By Izah Morales
INQUIRER.net
ASK for a P1,000 bill. Browse your old Araling Panlipunan book. Surely, you will see the sketch of the Banaue Rice Terraces. Yet seeing the greens with your own two eyes would mean a guessing game on which is which. You will be surprised to see many terraces in Banaue, Ifugao.
The one sketched in a P1,000 bill is the terraces located in what they call the view deck, near the town proper of Banaue. You would not only have the chance to see the staircase-like mountain, but you may also walk directly into the rice paddies.
The view deck at Banaue View Point can be easily accessed through a short tricycle ride from the town proper.
Aside from this attraction, a bahay kubo beside the deck would catch your attention because of its unusual decoration. You might wonder why bones are used as decor.
According to the Ifugao woman living in the kubo, hunting is a way of life. Displaying the skulls and bones of animals is a sign of bravery and serve as status symbols.
Not only do the bone decors embellish the Ifugao’s dwelling place but the bundles of harvested rice grains also add appeal to the facade. They may remind you of miniature versions of Cousin Itt in “The Addams Family.”
But there is more to these grains than a cartoon show look-alike. You will know why when you visit the rice terrace in Barangay Batad.
You need to go up a steep, slippery, and stony mountain — and that is a thirty-kilometer walk. That makes 60 kilometers back and forth. Imagine how sweaty you can get. Just tell yourself that you’re burning your calories. Not only that, you’re also lucky you have shoes to protect your feet while the natives walk barefoot.

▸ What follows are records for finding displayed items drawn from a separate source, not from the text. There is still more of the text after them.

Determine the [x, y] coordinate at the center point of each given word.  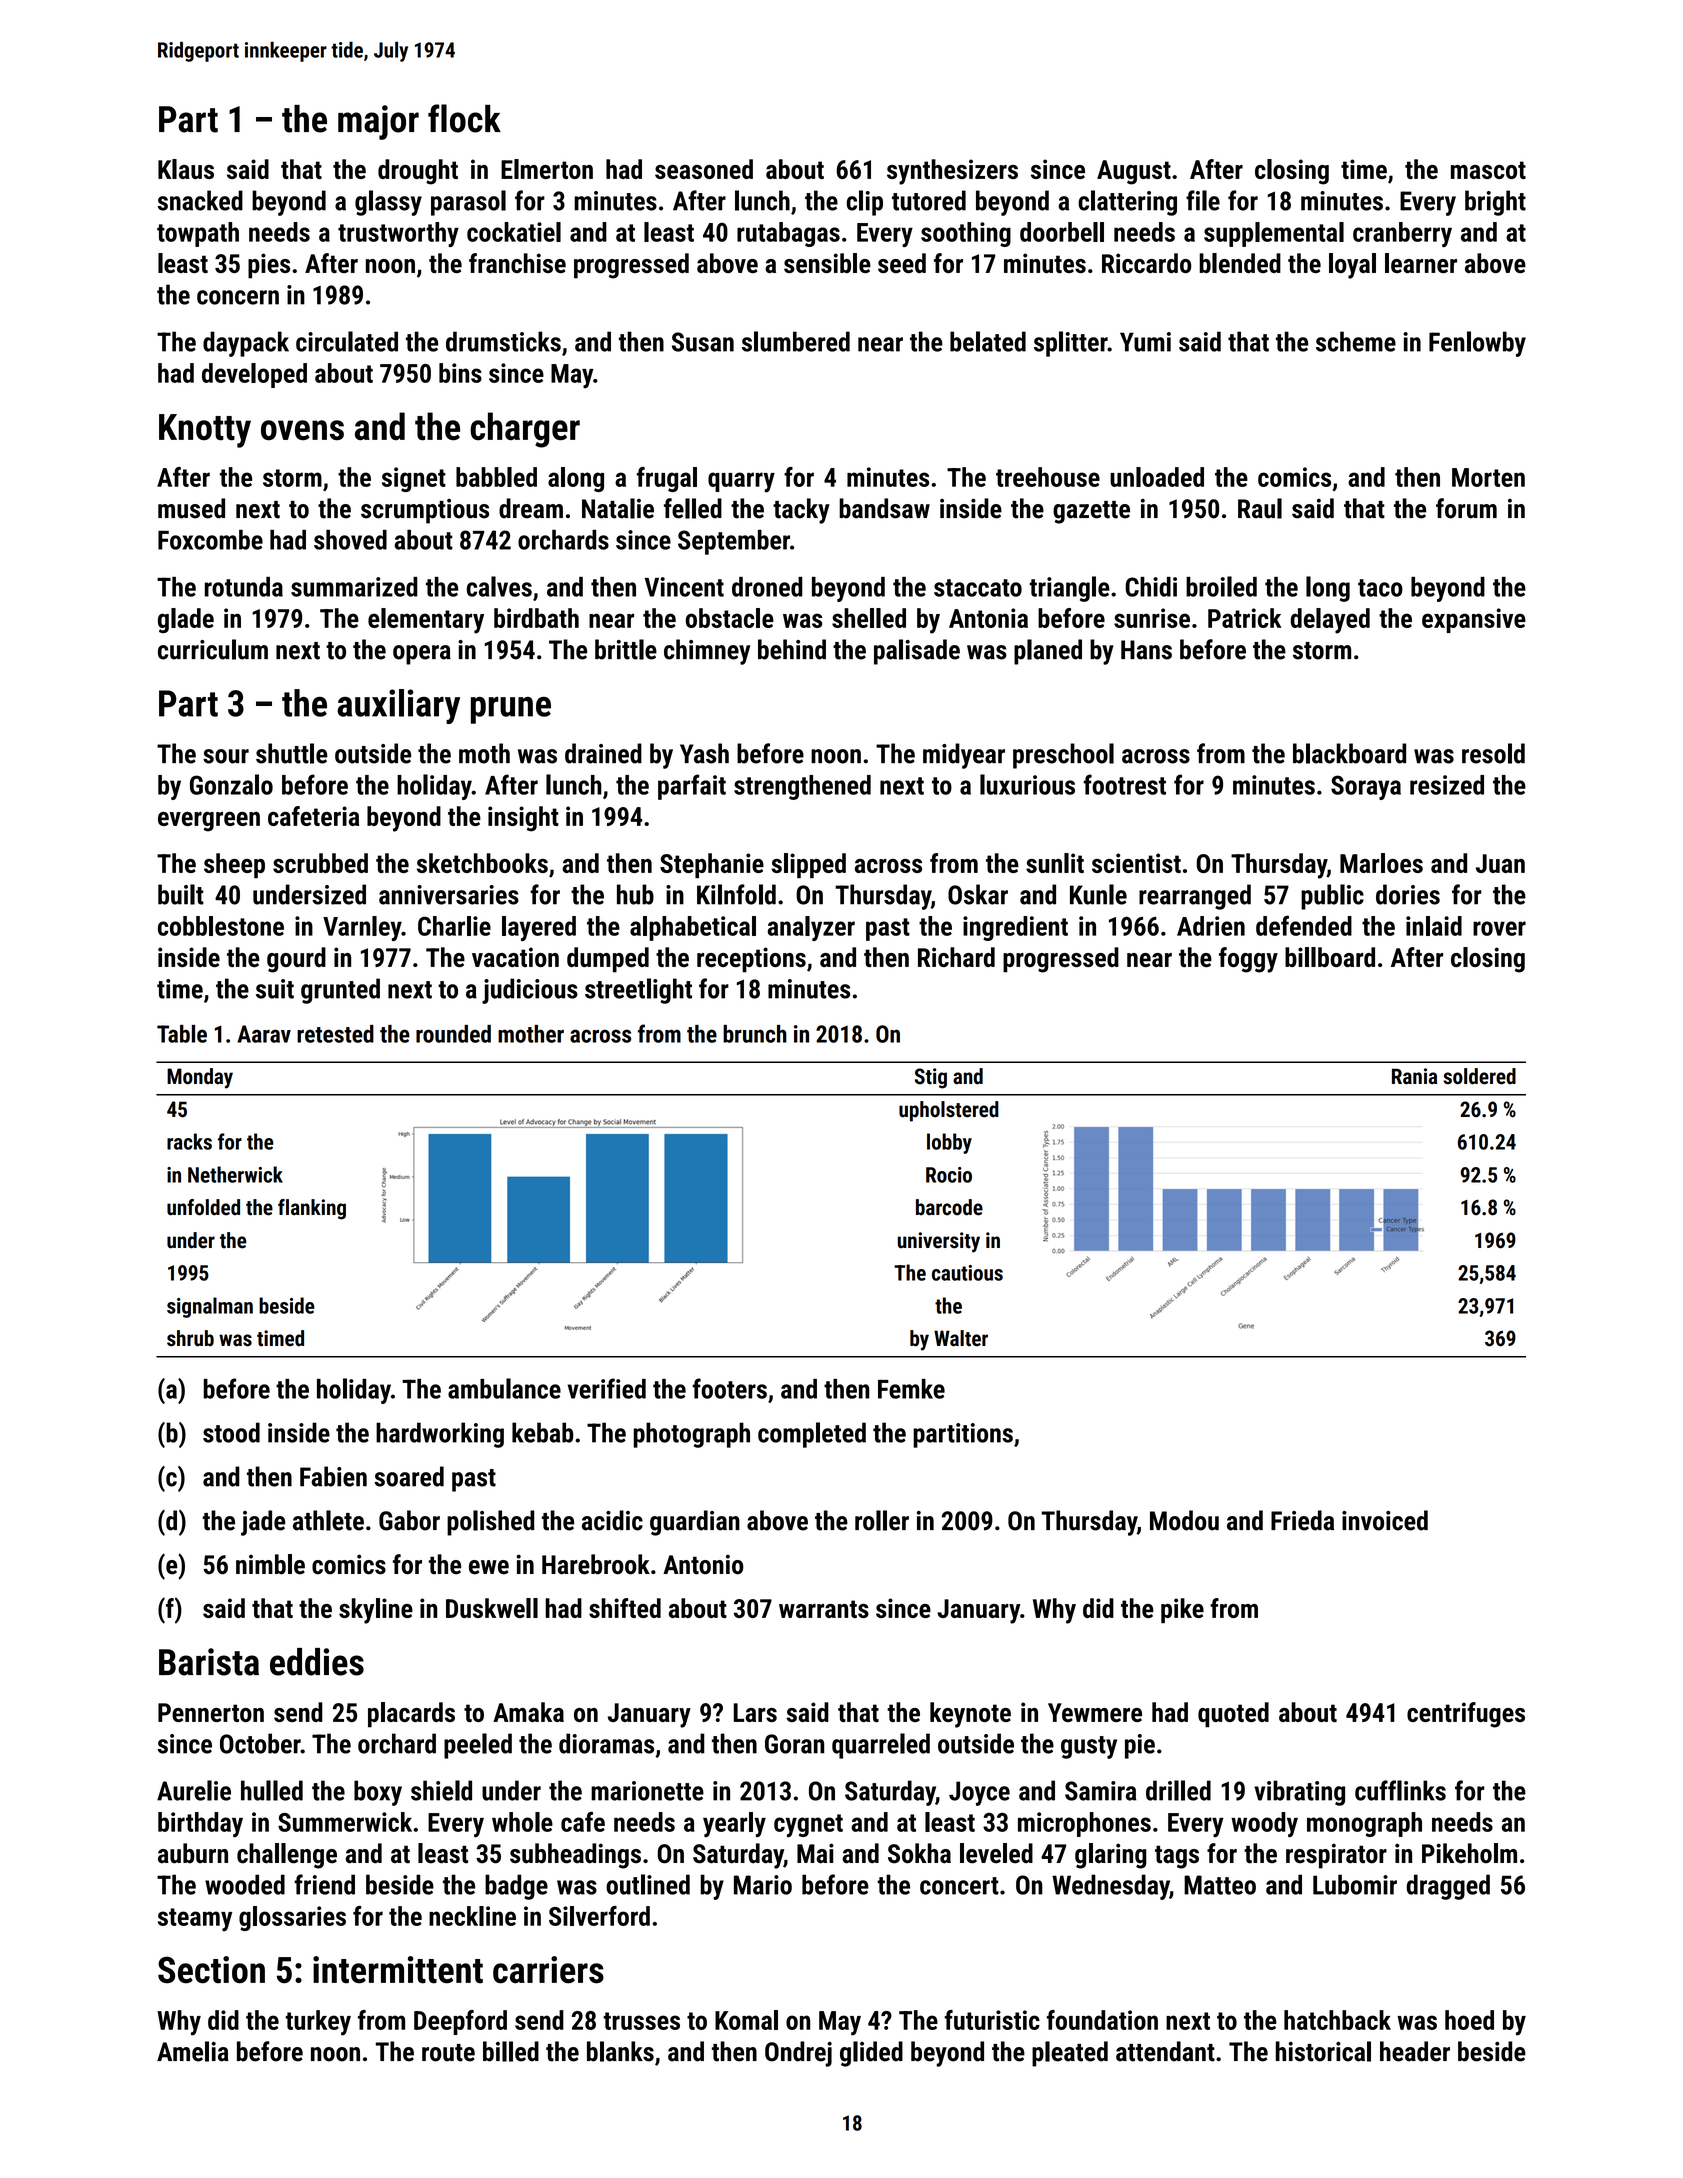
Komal [746, 2020]
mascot [1488, 170]
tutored [929, 200]
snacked [200, 200]
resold [1493, 753]
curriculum [213, 649]
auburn [193, 1853]
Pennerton [211, 1712]
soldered [1479, 1076]
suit [275, 989]
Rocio [949, 1175]
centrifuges [1466, 1715]
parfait [692, 787]
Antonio [703, 1564]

It will also surprise you to see them carrying something heavy like an LPG cylinder. It seems dangerous but to them it is not. You will notice that even children are climbing up and down the mountain.
Though exhausting, you will not regret it once you are rewarded with the breathtaking sight, and welcomed not only by the cooler temperature but also the warm hellos of the natives. It is also surprising to learn that they are very fluent in English. An aged native carrying her granddaughter on her back shared that they learned English from the foreigners who visited the place.

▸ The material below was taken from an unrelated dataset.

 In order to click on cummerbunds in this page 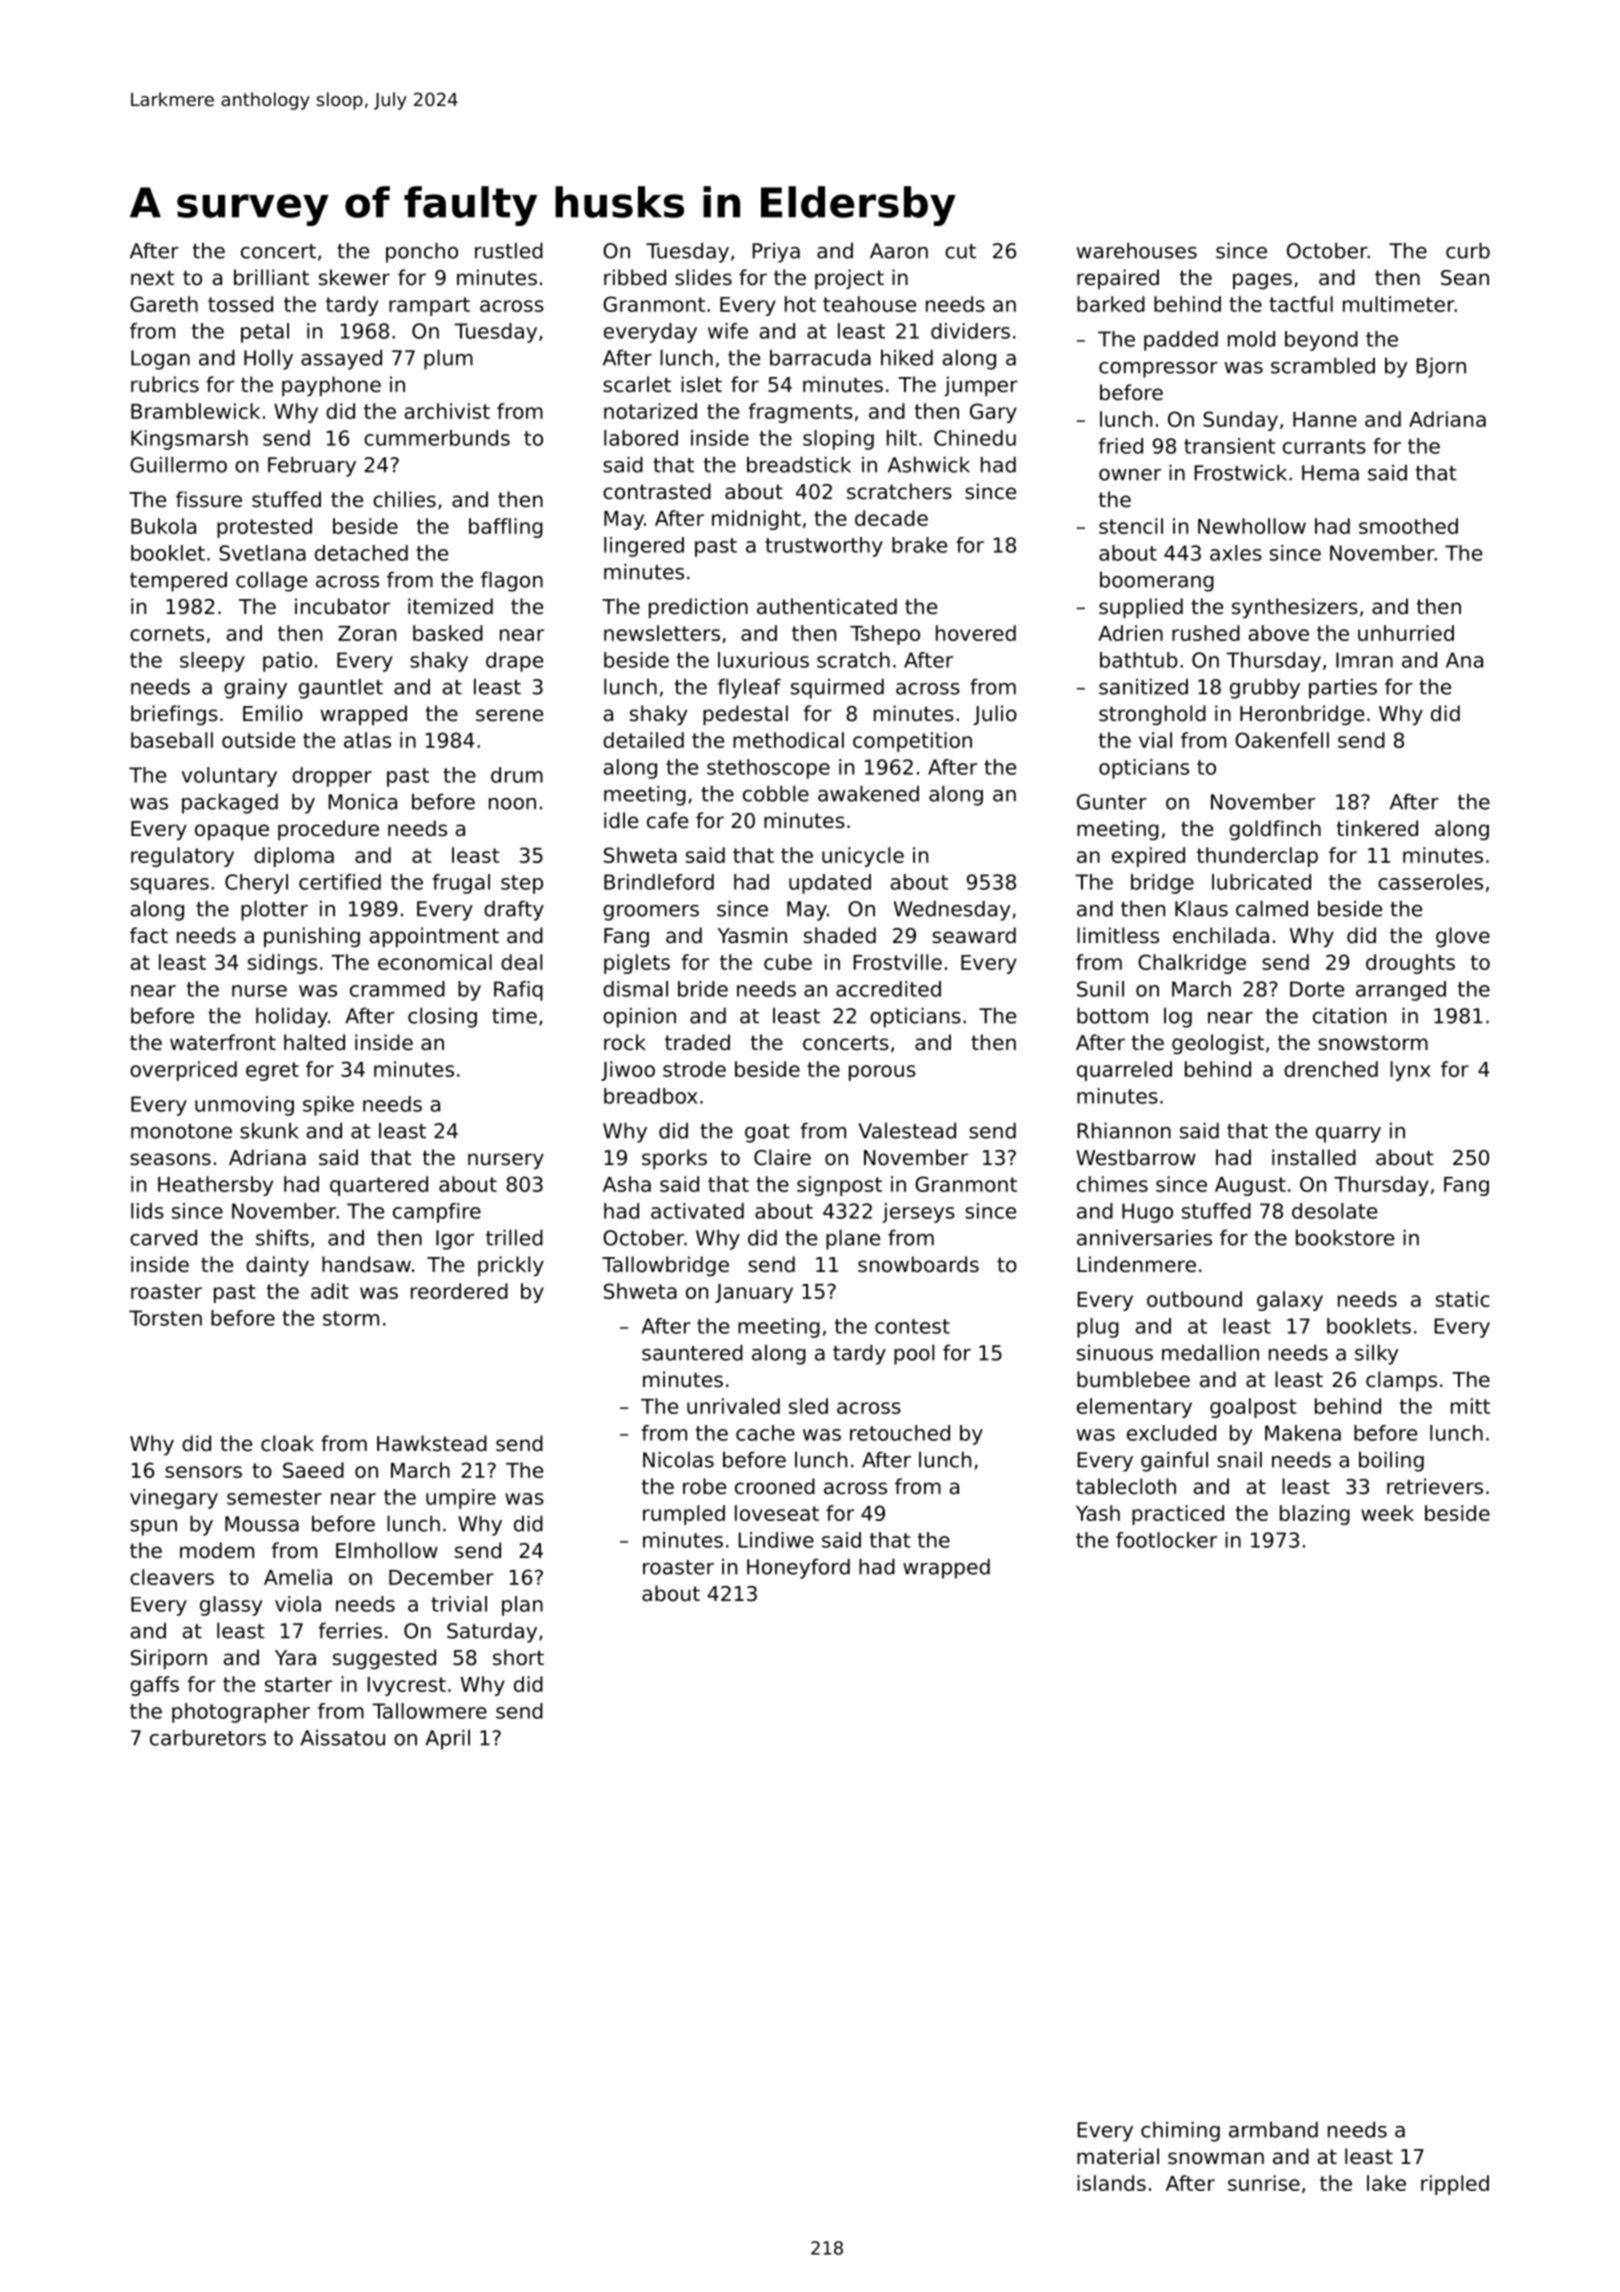, I will do `click(437, 438)`.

Beyond the greens of Banaue are the Ifugao — the people who molded and cultivated the mountain with their bare hands.






3 Feedbacks on "Beyond the greens of Banaue"
nina simon
It is really not that surprising to know that they know a language that we think they would know. I have relatives in the north so I know that they had to learn english before they learned tagalog or filipino in order to communicate with people who do not speak their dialect.
i remember that the terraces was supposed to be a world wonder but i don’t know what happened. it’s too bad it wasn’t.
and the fact that we have rice problems is a little ironic for a country that is known to be agricultural and with a place like this, we should be more appreciative not only of the sights but also about what they represent to us and to the world.
Jakbkk
Northern people (including people from Baguio) have a better grasp of the English language than lowlanders. you can hear people speaking in English in Baguio more than you would in Manila.
coffeeprincess
During my last semester in college, I had the chance to visit this place but I backed out ‘coz I had to finish my baby thesis. After reading this entry, I know I just missed a very precious opportunity to see such a lovely place.